The essays continue to appear, as confirmed by the archives of the Bibliographie Annuelle de l'Histoire de France. So there is the question of the last (for now) to jump on the bandwagon: "Another book on Napoleon?". And why not? Replies Ruth Scurr, who remembers that few women have entered this field. In addition, "there is no definitive biographical portrait: there is always something new to say."

She found in this heavily exploited mine a still virgin vein: the gardens. “That great woodcutter of Europe”, Victor Hugo said of the emperor. Indeed, he took countless lives. Although we will never know the final figure, he was responsible for "between three and six million deaths," agree Ruth Scurr and Alexander Mikaberidze. But the first holds that, in addition to being a woodcutter, he was passionate about botany and gardening.

Napoleon's life, the author maintains, was marked by gardens. His family's and a mulberry nursery in Ajaccio (Corsica). The one from the military school. The one in the Tuileries, where he saw the annihilation of the Swiss Guard. The one in Cairo, where General Kléber was assassinated and where he could have died if he had not returned to France. The walled garden of Hougoumont, in Waterloo. Those of Elba and Santa Elena, banish her from him...

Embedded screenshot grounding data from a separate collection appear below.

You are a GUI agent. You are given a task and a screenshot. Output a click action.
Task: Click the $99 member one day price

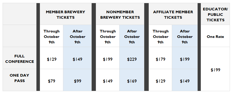[77, 81]
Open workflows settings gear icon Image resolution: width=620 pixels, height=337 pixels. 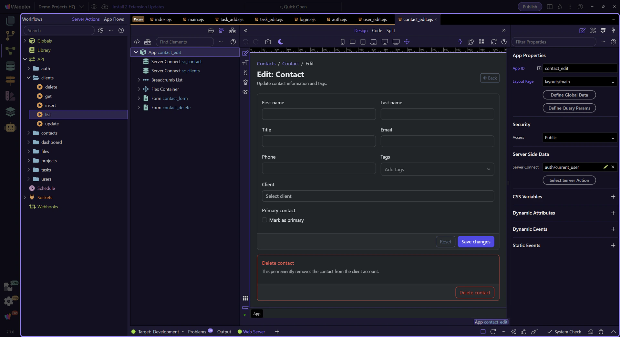pyautogui.click(x=101, y=30)
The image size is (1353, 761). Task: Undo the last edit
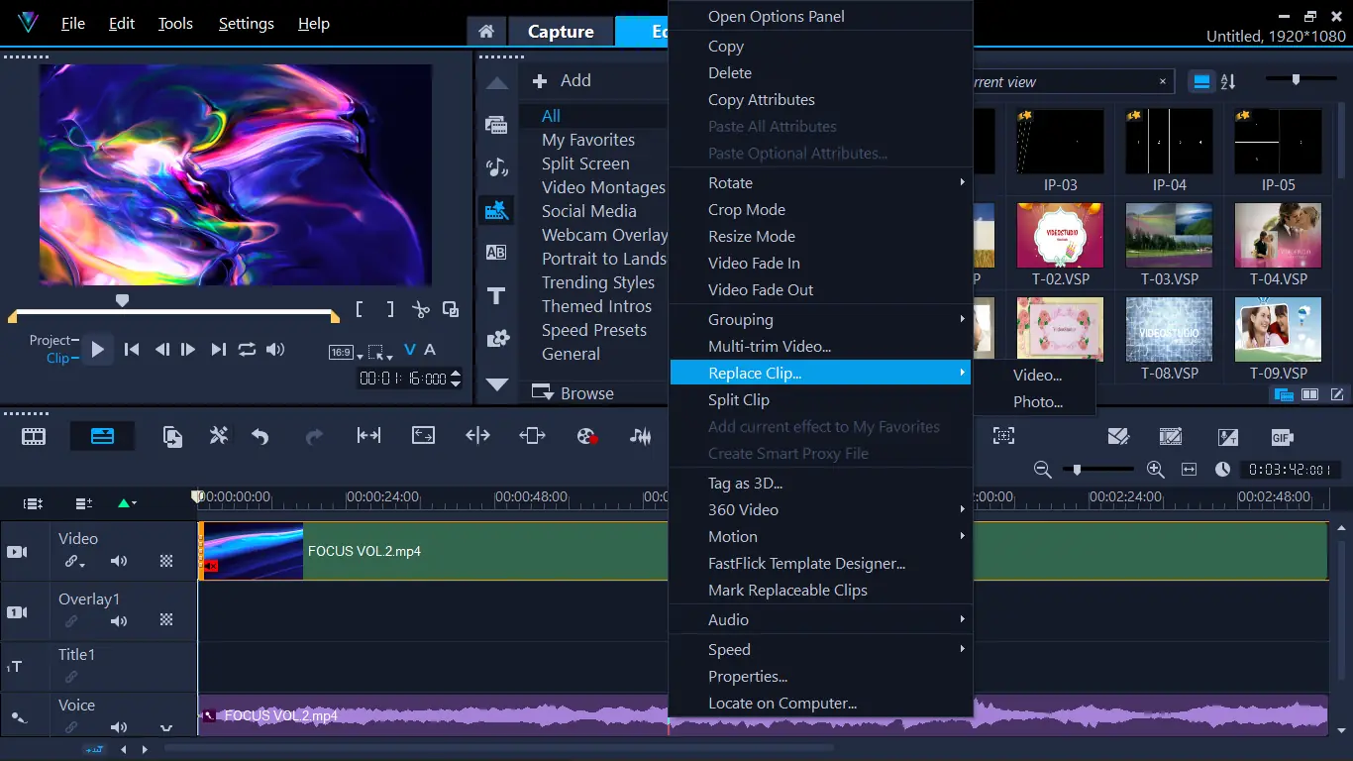click(x=258, y=436)
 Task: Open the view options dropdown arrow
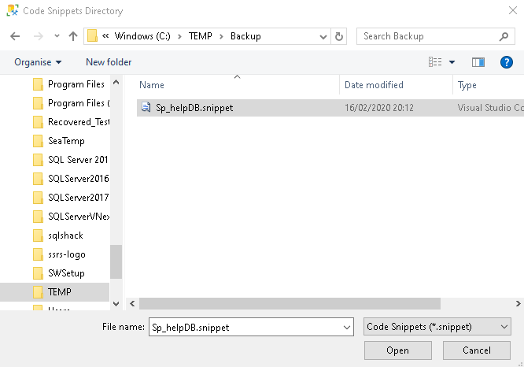pyautogui.click(x=452, y=62)

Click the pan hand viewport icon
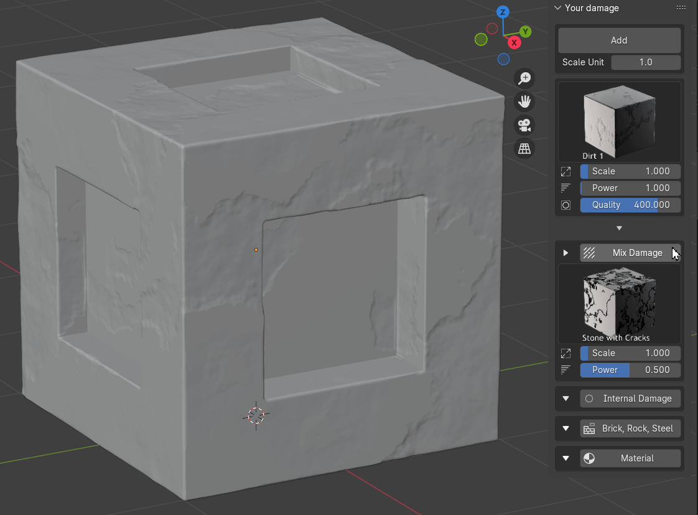coord(525,102)
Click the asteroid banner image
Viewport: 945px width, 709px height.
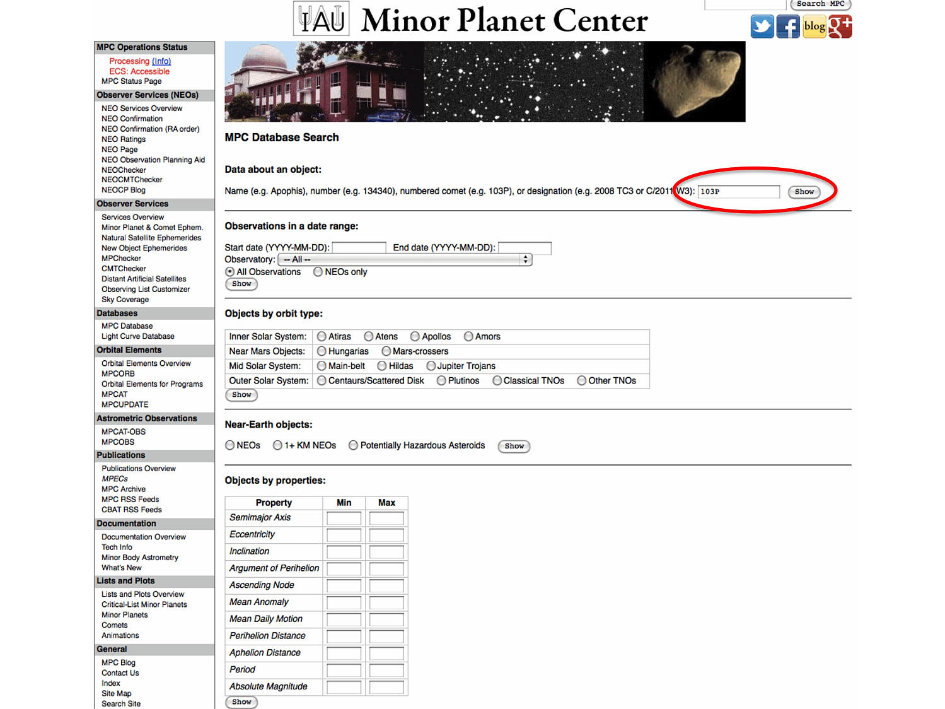tap(694, 81)
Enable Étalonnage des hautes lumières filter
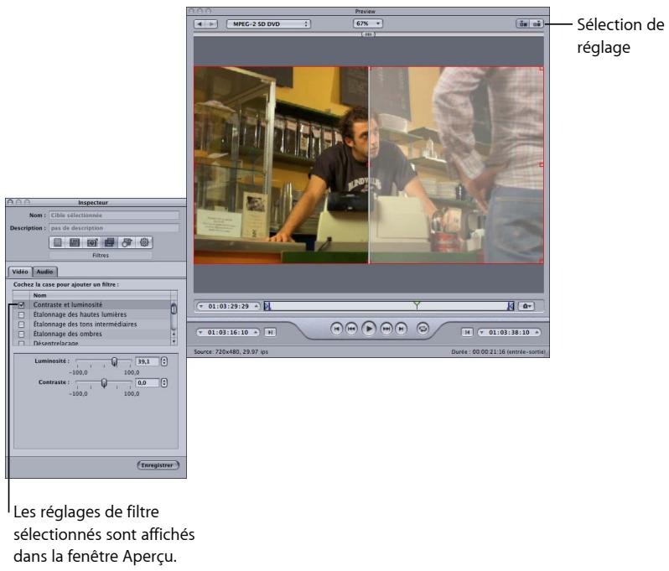Viewport: 669px width, 571px height. (21, 314)
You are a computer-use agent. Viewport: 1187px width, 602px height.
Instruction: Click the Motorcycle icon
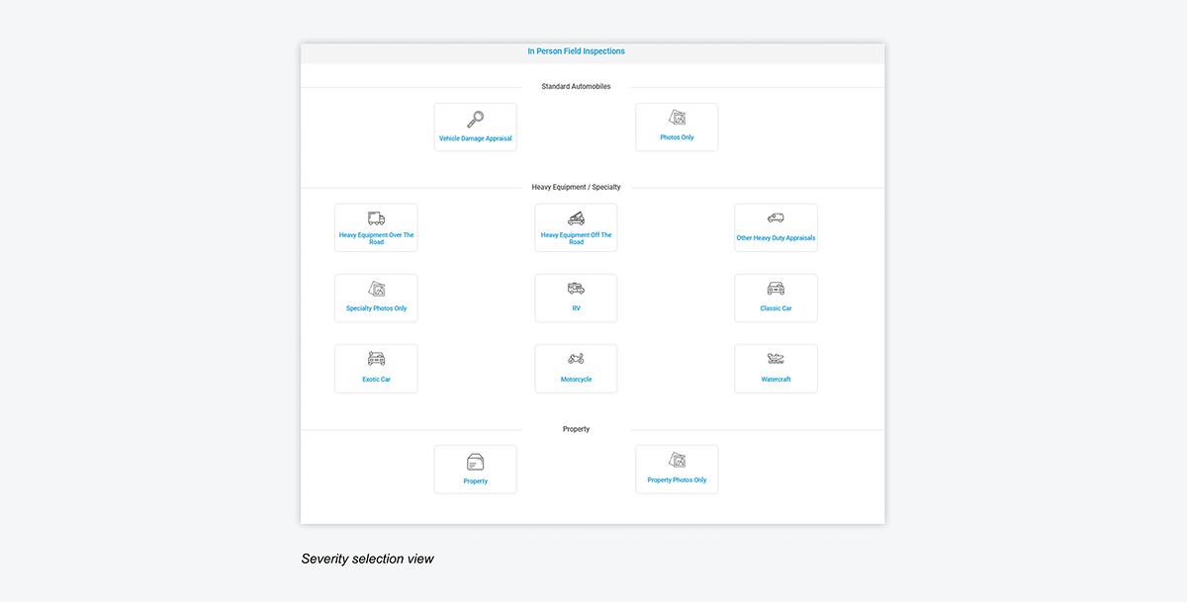[576, 359]
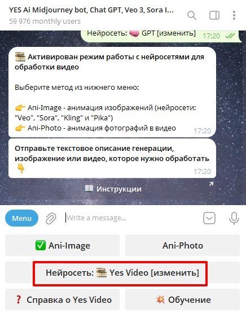This screenshot has height=313, width=246.
Task: Click the Обучение training button
Action: [182, 299]
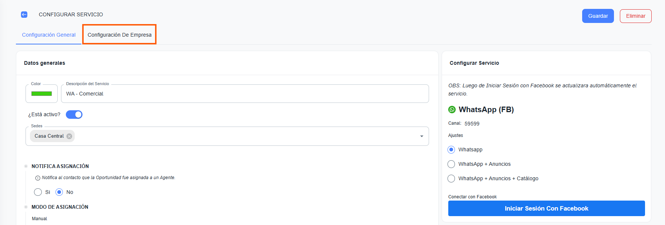The image size is (665, 225).
Task: Select WhatsApp + Anuncios + Catálogo option
Action: pyautogui.click(x=451, y=178)
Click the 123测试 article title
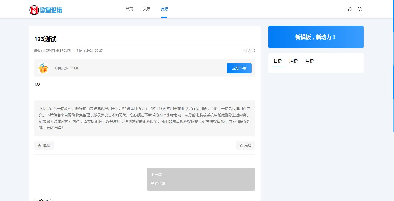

Between the first and the last garden, he lost an empire. And he reshaped the world, argues Alexander Mikaberidze. By invading Spain, he "indirectly became the architect of Latin American independence." He also contributed to "reshaping the Middle East." And he "bolstered British imperialist ambitions and fueled the rise of the United States, which doubled its territory after buying Louisiana from the French."

The Napoleonic wars, adds this historian, are "perhaps the most powerful agents of social change between the Protestant Reformation and the First World War." The consequences of the struggle between France and Great Britain (and its allies) were not limited to Europe. It was “a struggle between two great powers on a truly global scale” that were disputing “colonial territories and world trade”.

Architect, gardener, woodcutter... The latest editorial news on the Napoleonic era does not spare chiaroscuro. Professor Scurr's book already does so in the subtitle (A life between gardens and shadows). But despite everything, even she gives up. He was she, she says, "an Alexander the Great of the contemporary age, whose authority was not inherited, but rather conquered by military or political ingenuity."

That ingenuity, unfortunately, rested on the blood of others. Chateaubriand called him the "great maker of widows and orphans in France." From France and half of Europe. He claimed to fly the flag of freedom, but reestablished the slave trade in the French colonies, abolished during the French Revolution. Nothing illustrates his contradictions than the paintings on one of his feats, the passage of San Bernardo.

There are two very famous oil paintings on that feat that facilitated Marengo's victory. The most realistic is by the French Paul Delaroche, who painted it between 1848 and 1850. With the emperor on the throne, he would not have been able to portray him like this. Alexander Mikaberidze still has part of the child who discovered Napoleon in a discount bookstore in Tbilisi, the capital of Georgia. And, despite the fascination, his book does not spare criticism either.

His character was "a careerist, manipulative and an egotistical man inclined to nepotism", although not "the Corsican Ogre that his enemies painted or the romantic hero of legend". His wars were, above all, "a European conflict, but they redefined Europe's relationship with the rest of the globe." Mikaberidze returns to Chateaubriand for the final point: "In life, the world slipped out of his hands, but once dead, it seized him."